Standing naked in the middle of the quad on the coldest day of the semester. Because who says giving a presentation in front of your entire class is the only way to experience a live reenactment of Naked and Afraid?
Listen to “Mmmbop” on a continuous loop. I know it comes as a surprise, given that students were begging to “Stop the Bop” just a short while ago, but I bet they’d be singing a different tune if this option was on the table instead of going to class.
Teach your parents how to use Tinder. Or Grindr, whichever is more awkward for you. I have a feeling getting them to understand the gravity of swiping left versus right is the least of your worries.
Invest hundreds of thousands of dollars in the hopes of maybe making just as much money in our lifetimes. Oh, wait, we did that already. It’s called “college.”
Cancel their Netflix subscription. Okay, no, that might be too far. Was that too far? I’m sorry, that was too far.

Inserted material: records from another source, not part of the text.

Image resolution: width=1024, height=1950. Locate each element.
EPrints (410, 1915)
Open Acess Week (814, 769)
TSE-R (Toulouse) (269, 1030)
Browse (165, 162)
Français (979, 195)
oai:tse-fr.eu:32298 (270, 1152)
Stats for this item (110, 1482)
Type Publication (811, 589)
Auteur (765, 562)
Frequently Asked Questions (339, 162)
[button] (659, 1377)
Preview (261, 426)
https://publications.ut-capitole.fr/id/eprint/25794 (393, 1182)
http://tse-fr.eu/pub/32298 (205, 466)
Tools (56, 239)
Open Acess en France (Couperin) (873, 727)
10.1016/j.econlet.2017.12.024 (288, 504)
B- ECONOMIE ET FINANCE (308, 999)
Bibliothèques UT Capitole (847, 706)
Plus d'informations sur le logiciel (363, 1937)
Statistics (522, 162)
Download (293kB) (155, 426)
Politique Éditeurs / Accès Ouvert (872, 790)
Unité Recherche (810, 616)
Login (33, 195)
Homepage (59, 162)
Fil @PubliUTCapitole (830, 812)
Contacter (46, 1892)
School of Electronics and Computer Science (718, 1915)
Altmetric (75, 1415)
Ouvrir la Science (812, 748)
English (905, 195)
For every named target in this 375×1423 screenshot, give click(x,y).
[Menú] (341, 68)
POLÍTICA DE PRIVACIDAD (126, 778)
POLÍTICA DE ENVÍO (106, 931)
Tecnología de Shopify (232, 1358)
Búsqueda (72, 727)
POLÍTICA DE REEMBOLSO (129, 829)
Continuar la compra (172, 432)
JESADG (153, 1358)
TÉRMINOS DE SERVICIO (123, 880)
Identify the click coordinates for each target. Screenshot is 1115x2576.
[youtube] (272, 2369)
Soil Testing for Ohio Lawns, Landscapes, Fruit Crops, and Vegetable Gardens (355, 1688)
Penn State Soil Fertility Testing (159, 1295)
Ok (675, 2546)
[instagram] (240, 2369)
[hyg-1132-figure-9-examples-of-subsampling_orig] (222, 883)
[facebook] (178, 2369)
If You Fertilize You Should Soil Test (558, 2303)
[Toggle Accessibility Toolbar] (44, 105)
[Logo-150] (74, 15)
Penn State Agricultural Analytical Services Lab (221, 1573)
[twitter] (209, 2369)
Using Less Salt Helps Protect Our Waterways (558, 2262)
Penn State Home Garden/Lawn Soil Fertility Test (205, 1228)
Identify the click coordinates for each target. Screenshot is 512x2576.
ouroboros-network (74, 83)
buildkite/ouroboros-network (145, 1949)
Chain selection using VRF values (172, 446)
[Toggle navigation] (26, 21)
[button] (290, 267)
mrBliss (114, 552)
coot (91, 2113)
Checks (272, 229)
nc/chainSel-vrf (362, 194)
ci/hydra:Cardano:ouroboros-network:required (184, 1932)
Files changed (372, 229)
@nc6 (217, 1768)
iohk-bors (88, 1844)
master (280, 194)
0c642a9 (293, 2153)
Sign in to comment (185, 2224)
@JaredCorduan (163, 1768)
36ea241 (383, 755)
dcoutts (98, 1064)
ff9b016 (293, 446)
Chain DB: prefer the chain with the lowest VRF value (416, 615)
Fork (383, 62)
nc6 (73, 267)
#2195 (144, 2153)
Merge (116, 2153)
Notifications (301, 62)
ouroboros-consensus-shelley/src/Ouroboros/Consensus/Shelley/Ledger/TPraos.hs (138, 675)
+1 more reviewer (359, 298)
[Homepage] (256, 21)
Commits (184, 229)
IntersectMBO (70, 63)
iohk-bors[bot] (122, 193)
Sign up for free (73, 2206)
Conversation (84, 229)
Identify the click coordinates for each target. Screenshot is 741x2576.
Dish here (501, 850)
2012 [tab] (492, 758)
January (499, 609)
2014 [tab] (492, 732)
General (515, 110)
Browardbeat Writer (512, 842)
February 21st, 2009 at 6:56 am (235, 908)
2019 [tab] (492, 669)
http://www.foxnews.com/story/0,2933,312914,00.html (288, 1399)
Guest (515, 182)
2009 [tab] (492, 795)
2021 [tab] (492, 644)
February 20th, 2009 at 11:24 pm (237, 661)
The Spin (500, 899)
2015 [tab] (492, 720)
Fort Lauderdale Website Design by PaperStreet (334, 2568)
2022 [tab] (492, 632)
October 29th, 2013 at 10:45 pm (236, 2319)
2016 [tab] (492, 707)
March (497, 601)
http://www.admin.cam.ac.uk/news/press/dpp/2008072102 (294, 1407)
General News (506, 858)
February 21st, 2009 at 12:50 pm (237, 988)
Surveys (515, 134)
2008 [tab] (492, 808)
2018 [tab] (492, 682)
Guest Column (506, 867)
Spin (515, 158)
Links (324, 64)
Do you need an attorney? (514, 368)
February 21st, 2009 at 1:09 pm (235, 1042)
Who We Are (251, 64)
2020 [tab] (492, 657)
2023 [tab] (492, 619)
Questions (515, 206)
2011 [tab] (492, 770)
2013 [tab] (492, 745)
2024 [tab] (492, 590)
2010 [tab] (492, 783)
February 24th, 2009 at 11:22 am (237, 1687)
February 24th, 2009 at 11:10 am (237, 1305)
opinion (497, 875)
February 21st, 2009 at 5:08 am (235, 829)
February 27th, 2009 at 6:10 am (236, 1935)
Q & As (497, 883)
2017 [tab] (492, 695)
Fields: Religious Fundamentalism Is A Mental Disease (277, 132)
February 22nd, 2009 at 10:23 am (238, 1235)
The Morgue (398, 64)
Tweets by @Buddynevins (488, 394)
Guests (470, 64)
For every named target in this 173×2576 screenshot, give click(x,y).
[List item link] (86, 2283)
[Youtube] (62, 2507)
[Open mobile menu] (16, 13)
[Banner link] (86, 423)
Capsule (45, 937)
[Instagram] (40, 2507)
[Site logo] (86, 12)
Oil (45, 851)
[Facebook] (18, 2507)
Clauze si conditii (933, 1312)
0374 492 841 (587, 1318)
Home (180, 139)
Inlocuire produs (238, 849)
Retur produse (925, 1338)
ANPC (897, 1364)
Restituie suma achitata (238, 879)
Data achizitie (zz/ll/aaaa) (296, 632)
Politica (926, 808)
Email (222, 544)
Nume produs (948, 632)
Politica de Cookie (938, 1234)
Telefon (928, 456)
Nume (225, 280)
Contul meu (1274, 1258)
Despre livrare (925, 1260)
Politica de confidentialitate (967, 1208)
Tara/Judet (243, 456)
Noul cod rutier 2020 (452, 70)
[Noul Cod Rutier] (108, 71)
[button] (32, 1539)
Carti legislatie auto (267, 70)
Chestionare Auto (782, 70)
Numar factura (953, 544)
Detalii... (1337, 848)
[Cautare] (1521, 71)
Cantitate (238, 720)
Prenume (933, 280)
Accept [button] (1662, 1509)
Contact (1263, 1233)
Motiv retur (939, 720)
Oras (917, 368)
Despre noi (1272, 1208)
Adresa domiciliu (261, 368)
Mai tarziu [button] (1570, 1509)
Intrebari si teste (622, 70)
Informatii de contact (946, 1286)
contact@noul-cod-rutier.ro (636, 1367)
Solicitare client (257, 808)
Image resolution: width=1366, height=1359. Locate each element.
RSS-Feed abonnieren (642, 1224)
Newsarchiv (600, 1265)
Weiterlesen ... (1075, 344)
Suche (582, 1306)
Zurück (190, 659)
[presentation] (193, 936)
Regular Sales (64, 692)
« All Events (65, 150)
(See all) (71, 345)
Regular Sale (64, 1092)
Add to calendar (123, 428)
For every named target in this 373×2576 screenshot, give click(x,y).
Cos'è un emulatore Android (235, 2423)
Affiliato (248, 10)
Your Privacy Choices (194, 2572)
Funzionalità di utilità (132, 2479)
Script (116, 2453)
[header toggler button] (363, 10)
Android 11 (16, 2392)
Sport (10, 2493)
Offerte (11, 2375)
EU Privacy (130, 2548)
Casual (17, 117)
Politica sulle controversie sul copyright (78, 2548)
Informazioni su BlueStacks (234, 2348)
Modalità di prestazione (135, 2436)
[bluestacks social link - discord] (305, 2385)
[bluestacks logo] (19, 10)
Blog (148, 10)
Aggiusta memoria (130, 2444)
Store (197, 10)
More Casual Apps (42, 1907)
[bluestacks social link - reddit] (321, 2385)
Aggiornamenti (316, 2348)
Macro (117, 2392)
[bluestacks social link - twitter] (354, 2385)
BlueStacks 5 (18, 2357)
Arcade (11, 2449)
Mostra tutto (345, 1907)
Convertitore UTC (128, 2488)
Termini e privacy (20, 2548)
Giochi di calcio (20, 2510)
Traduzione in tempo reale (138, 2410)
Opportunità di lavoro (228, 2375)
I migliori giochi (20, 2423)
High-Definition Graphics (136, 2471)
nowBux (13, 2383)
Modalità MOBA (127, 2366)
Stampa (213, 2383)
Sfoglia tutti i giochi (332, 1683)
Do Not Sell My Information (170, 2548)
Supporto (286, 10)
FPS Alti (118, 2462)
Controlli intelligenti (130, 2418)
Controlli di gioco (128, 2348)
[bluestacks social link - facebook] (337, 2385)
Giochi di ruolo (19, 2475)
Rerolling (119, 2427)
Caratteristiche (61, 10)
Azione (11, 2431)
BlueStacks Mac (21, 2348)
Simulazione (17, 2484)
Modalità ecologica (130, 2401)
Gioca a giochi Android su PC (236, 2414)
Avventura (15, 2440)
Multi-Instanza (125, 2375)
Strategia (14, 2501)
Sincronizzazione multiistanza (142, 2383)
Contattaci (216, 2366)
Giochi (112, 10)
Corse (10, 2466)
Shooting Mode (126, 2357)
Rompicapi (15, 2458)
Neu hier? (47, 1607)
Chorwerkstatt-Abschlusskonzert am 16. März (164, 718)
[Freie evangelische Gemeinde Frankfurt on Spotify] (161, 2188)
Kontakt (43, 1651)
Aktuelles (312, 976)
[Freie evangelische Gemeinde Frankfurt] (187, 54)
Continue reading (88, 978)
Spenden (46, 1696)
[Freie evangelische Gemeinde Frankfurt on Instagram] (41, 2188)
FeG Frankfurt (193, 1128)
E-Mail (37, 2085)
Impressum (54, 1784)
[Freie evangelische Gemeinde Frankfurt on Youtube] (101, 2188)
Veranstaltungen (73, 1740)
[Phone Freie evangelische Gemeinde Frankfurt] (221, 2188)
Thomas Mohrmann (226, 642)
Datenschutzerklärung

Answer their families’ questions at holiday parties. “Well, I plan on owning a bunch of cats and eating my body weight in Cheetos after graduation, Aunt Doreen, since that’s what you do.” “You know, I have no idea where my girlfriend is, and yes, I am a catch. Thank you, Grandpa.” “What do you mean ‘Why am I periodically banging my head against a wall?’ Oh, sorry, was I doing that again?”
Stand out in front of Celantano and just watch the tree turbine until it makes one full rotation. By which time the class of 2020 will have already graduated.
Giving your parents free, unlimited control over your social media for a week. Dating apps and tumblrs are included here, people. Just think of all the possibilities.
Campaign for Donald Trump. Because the only thing worse than losing your mind is losing your dignity, and this is a lot more interesting than the Campbell Crawl.
Watch hundreds of pimple popping videos on a loop for a week straight. Unless that’s something you’re into, you sick, twisted puppy.
And so on. I’m sure there are a myriad of other things we’d rather do than get back to work for another semester (sixteen long, mostly cold weeks). Unfortunately, we just have to buckle down and push through it until we make it to summer vacation, so let’s try to keep the whole “holing up in our rooms with Netflix for days straight” thing to a minimum.